--- start PASSAGE SHOWN ---
Document model status (#138)

tengyifei · web-flow · commit 69a1fc10f44b · 2025-03-04T17:19:13.000-08:00
* Document model status

* Update

* Move hf instruction
diff --git a/README.md b/README.md
@@ -100,15 +100,51 @@ tp run torchprime/experimental/torchax_models/run.py global_batch_size=256
 `tp run` will broadcast the specified command to all VMs in the XPK cluster,
 which is the convention for running SPMD distributed workloads.
 
-#### Env var passed to the workload
+#### Env vars passed to the workload
 
 `tp run` will pick up these environment variables locally and proxy them
 to the distributed workload, if found:
 
 - `HF_TOKEN`: HuggingFace token
 - `XLA_IR_DEBUG`: [torch_xla debugging flag][torch_xla_debug_env]
 - `XLA_HLO_DEBUG`: [torch_xla debugging flag][torch_xla_debug_env]
-- `LIBTPU_INIT_ARGS`: xla flag
+- `LIBTPU_INIT_ARGS`: XLA flags that affect compilation and execution behavior
+
+## Model status
+
+Here are the status of various models. In general, there are five stages for
+each model:
+
+- **TODO**: We need to implement the model.
+- **Implemented**: The model runs either a training or an inference step.
+- **Optimized**: We found the best scaling configuration for the model on one or
+  more hardware. One-off performance data is available.
+- **Convergence**: We tested that the training loss converges to a reasonable
+  value, or that the loss curve tracks an existing reference if exists.
+- **Production**: Not only is the model optimized and converges, its performance
+  is also continuously monitored. This is a good state for using the model in
+  production.
+
+All implemented models will at least have unit tests to verify basic numerical
+correctness, and the convergence verification stage serves as an additional
+correctness guarantee.
+
+If a model is at least implemented, you'll also find a training recipe linked
+from the checkmark emoji in the table. If a model is optimized, you'll also find
+MFU numbers linked from the table. Note that a model may continue to receive
+ongoing optimization thereafter.
--- end PASSAGE SHOWN ---
--- start DATA ROWS ---
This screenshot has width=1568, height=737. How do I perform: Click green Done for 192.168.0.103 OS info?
--- end DATA ROWS ---
--- start DATA ROWS ---
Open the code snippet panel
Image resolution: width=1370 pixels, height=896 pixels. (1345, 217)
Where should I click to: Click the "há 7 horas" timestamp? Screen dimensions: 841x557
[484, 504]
--- end DATA ROWS ---
» **INSTRUCTIONS**:
[1] In the README diff, which model stage includes continuous monitoring of performance?
[2] Please copy the README diff word for word, from "tengyifei · web-flow" up to and including "SPMD distributed workloads.".

» **EXPECTED ANSWERS**:
[1] Production

[2]
tengyifei · web-flow · commit 69a1fc10f44b · 2025-03-04T17:19:13.000-08:00
* Document model status

* Update

* Move hf instruction
diff --git a/README.md b/README.md
@@ -100,15 +100,51 @@ tp run torchprime/experimental/torchax_models/run.py global_batch_size=256
 `tp run` will broadcast the specified command to all VMs in the XPK cluster,
 which is the convention for running SPMD distributed workloads.